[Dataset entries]
___

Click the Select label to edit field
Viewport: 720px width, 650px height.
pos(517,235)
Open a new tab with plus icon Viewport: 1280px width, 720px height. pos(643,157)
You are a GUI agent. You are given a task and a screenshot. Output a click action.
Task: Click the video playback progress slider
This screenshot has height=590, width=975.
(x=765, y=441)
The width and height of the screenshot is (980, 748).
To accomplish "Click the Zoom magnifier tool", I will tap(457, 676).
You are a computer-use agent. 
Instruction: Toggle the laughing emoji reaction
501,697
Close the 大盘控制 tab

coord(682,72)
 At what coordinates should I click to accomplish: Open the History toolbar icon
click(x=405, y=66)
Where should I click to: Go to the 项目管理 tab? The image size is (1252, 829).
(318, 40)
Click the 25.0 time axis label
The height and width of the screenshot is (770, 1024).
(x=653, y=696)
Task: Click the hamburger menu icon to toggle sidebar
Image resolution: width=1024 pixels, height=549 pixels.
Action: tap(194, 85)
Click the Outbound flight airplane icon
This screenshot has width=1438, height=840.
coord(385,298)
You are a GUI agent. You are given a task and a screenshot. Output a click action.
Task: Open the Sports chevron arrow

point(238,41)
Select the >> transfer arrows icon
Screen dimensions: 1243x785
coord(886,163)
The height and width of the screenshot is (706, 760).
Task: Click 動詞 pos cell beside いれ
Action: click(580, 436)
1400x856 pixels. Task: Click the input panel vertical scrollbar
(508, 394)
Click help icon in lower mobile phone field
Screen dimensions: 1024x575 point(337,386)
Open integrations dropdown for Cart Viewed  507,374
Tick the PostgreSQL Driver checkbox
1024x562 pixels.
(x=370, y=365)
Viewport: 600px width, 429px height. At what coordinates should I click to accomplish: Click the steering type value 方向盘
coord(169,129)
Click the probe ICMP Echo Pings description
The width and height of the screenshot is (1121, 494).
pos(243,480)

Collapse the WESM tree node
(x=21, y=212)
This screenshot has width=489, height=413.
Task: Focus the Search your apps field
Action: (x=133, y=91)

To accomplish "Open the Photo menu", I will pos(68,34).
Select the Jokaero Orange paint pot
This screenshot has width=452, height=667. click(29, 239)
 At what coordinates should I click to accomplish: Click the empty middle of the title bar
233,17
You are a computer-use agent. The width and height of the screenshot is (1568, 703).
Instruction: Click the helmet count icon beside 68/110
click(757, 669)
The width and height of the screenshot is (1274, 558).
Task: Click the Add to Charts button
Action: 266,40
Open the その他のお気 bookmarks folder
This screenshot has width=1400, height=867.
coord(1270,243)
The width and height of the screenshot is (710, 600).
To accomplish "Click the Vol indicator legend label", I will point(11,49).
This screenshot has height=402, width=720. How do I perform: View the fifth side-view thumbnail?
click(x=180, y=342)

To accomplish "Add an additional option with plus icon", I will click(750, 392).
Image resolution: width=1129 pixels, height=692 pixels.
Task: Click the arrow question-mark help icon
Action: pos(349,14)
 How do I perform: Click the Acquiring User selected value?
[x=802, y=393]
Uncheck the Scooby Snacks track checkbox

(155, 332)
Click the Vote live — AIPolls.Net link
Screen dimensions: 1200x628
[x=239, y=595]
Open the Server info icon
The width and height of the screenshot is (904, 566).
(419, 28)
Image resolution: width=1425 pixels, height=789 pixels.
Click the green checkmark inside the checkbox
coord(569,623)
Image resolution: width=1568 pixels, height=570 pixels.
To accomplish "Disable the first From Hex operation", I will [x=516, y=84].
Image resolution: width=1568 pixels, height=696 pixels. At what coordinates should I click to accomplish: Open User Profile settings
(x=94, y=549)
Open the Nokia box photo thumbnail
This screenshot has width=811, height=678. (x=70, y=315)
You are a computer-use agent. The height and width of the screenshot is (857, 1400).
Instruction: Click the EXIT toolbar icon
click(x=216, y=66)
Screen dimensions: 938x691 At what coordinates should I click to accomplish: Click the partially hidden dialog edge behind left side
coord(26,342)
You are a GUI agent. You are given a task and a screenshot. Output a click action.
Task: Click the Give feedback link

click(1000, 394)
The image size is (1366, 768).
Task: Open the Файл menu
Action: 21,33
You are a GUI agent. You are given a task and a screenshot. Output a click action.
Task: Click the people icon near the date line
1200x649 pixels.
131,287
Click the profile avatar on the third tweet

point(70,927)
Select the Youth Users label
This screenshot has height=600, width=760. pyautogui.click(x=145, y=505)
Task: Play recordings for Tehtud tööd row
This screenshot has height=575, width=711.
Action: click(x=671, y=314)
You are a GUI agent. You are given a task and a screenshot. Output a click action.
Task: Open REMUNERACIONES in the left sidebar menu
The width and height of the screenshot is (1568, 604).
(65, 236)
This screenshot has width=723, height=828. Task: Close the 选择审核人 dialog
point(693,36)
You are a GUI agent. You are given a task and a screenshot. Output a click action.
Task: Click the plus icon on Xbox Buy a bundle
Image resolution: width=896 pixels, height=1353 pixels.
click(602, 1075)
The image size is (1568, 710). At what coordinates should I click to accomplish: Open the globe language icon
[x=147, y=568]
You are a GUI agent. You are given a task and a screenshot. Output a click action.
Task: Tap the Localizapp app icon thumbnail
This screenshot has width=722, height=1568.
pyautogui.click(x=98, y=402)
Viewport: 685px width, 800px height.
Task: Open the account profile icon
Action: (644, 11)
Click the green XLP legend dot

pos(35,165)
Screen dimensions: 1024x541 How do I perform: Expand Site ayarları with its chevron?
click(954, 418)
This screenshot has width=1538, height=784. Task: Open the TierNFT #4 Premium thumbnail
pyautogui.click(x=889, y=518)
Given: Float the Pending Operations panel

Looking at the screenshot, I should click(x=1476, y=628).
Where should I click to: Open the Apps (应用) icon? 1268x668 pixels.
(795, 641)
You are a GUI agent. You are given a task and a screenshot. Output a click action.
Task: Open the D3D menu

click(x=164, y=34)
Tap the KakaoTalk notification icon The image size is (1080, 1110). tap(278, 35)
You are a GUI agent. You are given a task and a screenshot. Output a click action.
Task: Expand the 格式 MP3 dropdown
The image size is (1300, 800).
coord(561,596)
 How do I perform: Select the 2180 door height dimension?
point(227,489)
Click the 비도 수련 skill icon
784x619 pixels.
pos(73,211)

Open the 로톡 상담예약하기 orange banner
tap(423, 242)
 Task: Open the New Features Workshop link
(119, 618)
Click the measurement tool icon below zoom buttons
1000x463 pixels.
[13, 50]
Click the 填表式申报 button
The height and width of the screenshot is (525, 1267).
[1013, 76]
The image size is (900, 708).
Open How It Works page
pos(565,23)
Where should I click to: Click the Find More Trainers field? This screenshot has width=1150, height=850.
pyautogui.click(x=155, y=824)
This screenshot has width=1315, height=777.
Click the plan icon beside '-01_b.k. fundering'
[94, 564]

___

ACTIVITY: Lines with the word "computer": copy each one from the data above.

EXERCISE OUTPUT:
You are a computer-use agent. 
You are a computer-use agent. The width and height of the screenshot is (1568, 703).
You are a computer-use agent. The height and width of the screenshot is (857, 1400).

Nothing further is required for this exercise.